Metà di un sole giallo / Chimamanda Ngozi Adichie; trad. di Susanna Basso. Torino: Einaudi, 2016.
Dopo aver amato il suo Americanah, torno a leggere un romanzo di Chimamanda Ngozi Adichie, scrittrice nigeriana che vive tra la Nigeria e gli Stati Uniti, dove ha svolto una parte dei suoi studi.
Con Metà di un sole giallo procedo all'indietro nella sua produzione, visto che il romanzo è uscito prima di Americanah, cosicché a questo punto non mi rimane che "chiudere" con la lettura die L'ibisco viola.
Se in Americanah la storia raccontata era quella di una giovane donna nigeriana trasferitasi negli Stati Uniti prima per studio e poi per lavoro e il suo contradditorio e complesso rapporto sia con il paese di origine sia con quello di adozione, in Metà di un sole giallo l'ambientazione è completamente nigeriana.
Siamo negli anni Sessanta in Nigeria. Un primo capitolo è ambientato nei primi anni Sessanta, e un secondo capitolo nella seconda metà del decennio quando scoppia la guerra civile. Poi si ritorna nuovamente ai primi anni Sessanta e poi nuovamente all'epoca della guerra civile.
Protagonisti di questa storia sono Olanna, una giovane e bellissima donna che decide di tornare in Nigeria dopo aver studiato all'estero per amore di Odenigbo, professore all'Università di Nsukka e attivista politico, e sua sorella gemella, Kainene, donna forte e concreta, oggetto dell'amore di Richard, un cittadino britannico appassionato di Africa. Il punto di connessione tra questi personaggi è Ugwu, un giovane di modeste origini, che diventa il domestico in casa di Odenigbo, che sarà poi anche casa di Olanna.
Ognuno di loro rappresenta un modo di essere, un punto di vista sulla Nigeria e sul mondo.
Tutte queste visioni, da quelle colte e raffinate di Olanna, Odenigbo e della stessa Kainene, a quelle ingenue - seppure per motivi diversi - di Richard e Ugwu si scontreranno a un certo punto con lo scoppio della guerra civile, la tristemente nota guerra del Biafra, offrendo uno sguardo interno alla comunità igbo (cui appartengono tutti, tranne ovviamente Richard), protagonista del tentativo di secessione e di indipendenza del Biafra dalla Nigeria.
Come già era stato durante la lettura di Americanah, Chimamanda Ngozi Adichie riesce a farci entrare nella mente dei suoi personaggi - che in questo caso si alternano come protagonisti della storia e a turno raccontano il loro modo di stare e vedere gli eventi - realizzando il non facile obiettivo di empatizzare con ciascuno di essi, ed è fondamentalmente attraverso questa empatia che la scrittrice ci offre anche molti elementi conoscitivi e di documentazione, ci aiuta a mettere insieme dati e idee, per capire quanto accade.
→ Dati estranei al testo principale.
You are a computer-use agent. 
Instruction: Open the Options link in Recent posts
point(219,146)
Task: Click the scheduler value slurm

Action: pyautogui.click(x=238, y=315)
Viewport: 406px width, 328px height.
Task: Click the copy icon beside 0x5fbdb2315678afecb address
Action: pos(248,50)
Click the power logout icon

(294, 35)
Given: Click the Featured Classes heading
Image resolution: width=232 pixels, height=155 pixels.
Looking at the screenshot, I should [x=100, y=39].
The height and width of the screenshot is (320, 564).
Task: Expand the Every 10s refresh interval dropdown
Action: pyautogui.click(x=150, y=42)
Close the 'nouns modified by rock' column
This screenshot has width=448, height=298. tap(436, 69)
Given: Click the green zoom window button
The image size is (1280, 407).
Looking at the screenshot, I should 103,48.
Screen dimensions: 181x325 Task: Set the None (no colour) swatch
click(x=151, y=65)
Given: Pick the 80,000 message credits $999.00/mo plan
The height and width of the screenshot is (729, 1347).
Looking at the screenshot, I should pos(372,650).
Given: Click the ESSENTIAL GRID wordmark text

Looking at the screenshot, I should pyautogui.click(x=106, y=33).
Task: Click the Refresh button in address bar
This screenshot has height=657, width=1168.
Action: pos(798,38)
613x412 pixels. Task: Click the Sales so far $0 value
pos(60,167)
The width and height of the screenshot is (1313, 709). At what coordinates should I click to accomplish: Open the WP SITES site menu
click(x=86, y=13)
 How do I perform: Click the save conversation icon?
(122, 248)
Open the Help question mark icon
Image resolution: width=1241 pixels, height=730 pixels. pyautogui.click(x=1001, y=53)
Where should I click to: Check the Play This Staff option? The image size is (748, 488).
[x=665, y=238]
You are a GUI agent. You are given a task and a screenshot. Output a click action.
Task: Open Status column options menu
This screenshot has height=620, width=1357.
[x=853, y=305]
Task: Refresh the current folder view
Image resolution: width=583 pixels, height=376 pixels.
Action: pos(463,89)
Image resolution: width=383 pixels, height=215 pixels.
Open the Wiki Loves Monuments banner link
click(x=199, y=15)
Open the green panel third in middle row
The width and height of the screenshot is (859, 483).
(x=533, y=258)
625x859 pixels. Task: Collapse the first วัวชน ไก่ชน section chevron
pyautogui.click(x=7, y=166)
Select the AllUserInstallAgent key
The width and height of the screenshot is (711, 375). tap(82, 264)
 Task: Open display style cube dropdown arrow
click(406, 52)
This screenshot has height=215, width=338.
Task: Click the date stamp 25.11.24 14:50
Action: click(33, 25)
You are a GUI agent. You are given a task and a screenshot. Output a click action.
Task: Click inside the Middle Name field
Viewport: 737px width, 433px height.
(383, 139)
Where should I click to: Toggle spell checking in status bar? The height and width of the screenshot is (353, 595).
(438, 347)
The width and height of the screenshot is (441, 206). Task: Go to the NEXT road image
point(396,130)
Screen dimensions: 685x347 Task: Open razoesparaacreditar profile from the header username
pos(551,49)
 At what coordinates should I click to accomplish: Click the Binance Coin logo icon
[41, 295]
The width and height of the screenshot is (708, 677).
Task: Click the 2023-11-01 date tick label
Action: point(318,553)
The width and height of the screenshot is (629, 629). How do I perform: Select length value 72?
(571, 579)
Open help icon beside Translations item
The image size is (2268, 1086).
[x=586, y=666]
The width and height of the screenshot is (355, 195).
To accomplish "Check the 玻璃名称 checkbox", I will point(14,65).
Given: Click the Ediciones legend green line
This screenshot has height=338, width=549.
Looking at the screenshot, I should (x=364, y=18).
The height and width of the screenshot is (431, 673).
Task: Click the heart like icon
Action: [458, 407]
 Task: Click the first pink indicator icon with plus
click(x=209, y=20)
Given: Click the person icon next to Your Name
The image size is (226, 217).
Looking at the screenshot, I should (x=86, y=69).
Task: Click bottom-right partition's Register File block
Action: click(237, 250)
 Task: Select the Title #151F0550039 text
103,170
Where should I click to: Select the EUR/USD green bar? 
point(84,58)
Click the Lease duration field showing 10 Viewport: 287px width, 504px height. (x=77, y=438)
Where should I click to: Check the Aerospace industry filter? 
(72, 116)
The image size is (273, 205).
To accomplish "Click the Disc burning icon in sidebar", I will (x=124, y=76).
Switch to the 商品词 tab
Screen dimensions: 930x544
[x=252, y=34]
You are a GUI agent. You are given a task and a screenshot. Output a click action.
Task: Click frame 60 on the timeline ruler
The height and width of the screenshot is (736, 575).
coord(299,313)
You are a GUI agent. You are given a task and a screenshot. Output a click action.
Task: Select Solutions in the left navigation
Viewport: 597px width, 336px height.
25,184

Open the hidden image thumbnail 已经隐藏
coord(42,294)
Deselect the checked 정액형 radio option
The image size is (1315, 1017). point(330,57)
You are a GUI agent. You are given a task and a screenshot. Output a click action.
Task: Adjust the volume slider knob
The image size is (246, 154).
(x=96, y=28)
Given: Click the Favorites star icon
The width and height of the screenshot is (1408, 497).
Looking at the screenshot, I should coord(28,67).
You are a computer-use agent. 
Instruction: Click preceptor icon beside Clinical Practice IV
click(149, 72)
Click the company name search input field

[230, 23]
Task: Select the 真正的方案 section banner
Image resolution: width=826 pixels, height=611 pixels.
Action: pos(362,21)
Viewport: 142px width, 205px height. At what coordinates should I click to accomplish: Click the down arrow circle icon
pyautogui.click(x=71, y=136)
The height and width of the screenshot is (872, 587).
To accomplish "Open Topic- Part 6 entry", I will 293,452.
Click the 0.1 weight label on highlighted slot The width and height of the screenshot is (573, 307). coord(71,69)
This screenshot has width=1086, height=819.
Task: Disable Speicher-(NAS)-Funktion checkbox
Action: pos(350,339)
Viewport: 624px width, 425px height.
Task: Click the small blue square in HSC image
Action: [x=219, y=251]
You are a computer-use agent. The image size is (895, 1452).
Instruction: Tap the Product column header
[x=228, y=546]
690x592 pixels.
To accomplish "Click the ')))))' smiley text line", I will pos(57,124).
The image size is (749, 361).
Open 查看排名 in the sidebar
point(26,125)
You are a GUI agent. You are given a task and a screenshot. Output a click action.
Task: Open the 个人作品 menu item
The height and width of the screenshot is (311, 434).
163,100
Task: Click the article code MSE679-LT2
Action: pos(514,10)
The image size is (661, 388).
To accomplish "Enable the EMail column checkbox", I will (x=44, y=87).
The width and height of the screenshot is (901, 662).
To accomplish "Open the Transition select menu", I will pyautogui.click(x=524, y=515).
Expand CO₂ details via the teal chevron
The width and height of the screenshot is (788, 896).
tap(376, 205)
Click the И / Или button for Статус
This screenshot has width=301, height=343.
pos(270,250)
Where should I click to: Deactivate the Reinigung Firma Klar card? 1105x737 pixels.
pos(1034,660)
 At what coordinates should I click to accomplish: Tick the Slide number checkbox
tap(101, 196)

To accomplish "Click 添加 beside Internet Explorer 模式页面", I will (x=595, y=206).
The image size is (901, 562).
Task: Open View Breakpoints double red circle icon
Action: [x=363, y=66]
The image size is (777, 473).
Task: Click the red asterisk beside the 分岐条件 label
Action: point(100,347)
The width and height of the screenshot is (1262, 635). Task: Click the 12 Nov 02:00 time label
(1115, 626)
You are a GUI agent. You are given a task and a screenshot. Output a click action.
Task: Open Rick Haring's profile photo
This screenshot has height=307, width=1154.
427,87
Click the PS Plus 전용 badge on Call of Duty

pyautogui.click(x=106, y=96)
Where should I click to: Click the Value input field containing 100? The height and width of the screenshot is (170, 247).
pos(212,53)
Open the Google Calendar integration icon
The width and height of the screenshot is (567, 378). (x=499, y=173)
La sua straordinaria capacità sta nell'azzerare qualunque elemento di giudizio semplicistico e nel mettere in evidenza la contradditorietà del reale. Man mano che si prosegue nella lettura è dunque inevitabile per il lettore passare da uno sguardo di contemplazione di una borghesia nigeriana che ci è in buona parte sconosciuta a una vera appropriazione dei loro sentimenti e stati d'animo che produce nel lettore un'amarezza e una sofferenza crescente, man mano che la vita di queste persone - che nel frattempo abbiamo in qualche modo imparato ad amare - viene completamente devastata materialmente e moralmente dalla guerra.
Si esce per l'ennesima volta con la convinzione che la guerra, qualunque guerra, è sempre una tragedia, per i vinti e pure per i vincitori, e lascia ferite enormi, difficili se non impossibili da sanare. In questo caso, poi, emerge potentissimo il tema del post-colonialismo, i danni che i paesi occidentali hanno fatto in territorio africano (e non solo), e che - possiamo aggiungere - continuano a fare, calpestando identità, mancando di rispetto alle culture locali, sfruttando il territorio.
Più leggo Chimamanda e più mi rendo conto della mia ignoranza su questi mondi, e mi scatta il desiderio di leggere ancora, saperne di più e possibilmente capirne di più.